We have called ourselves a “bridge-building congregation.” It is right up there on the wall in the lobby. It means, we are seekers. We want to be like God, seeking out connections, with anyone who has lost their connection with God. It means we are going to hang out sometimes with people who are not like us. Maybe even with people we don’t particularly like. It means that our place will be used for parties and will be loud and messy sometimes, just to give one little child a moment of pure joy, losing herself in music and finding a connection with God, whether she knows it or not. Joy is where God is. And filling this space with music and song for the dancing of the little children – well, it doesn’t get much better than this. Is it annoying that they spill things, scatter the pew envelopes and leave socks and mittens behind? Yes. But you know what? I don’t find it annoying at all to clean up after a party. I do it with a smile still on my face. It is a task I do with love. Its like it seals the memory for me. So may I think of the tidying after the children.
Think of the strangers who meet us here every day. Hundreds of people come here to work on recovering their life after addiction or disaster. They come here to find healers among our Parish House Partners. And what shall we say about all those who create and celebrate art here? Or those who walk the labyrinth in the backyard to reconnect with the center? Or what about the grand divine celebration about to break forth from the Mt. Fuji Flowering Cherry trees in the back yard?

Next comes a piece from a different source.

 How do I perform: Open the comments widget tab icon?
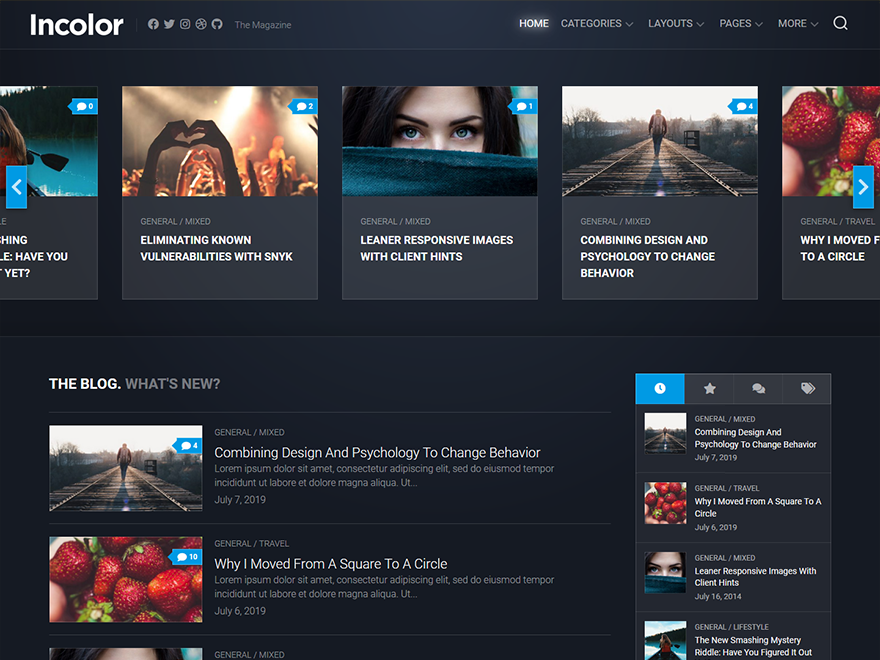point(758,389)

These are days of connecting our stories and finding that we have so much in common. Days of becoming family. And the truth is that these days are around us everywhere and at every moment. Who will you find? Your cat? Your son or daughter, sister, cousin, aunt? Do you feel joy when you walk out of a chance meeting in the grocery store knowing that it brought a smile to your face and to the other? Celebrate! You found someone! Is your step lighter after the Sunday passing the peace and someone said just the right thing? Celebrate! You found someone! Do the angels sing when you notice someone who needs help and you offer it? Celebrate! You found someone! Who will you find next?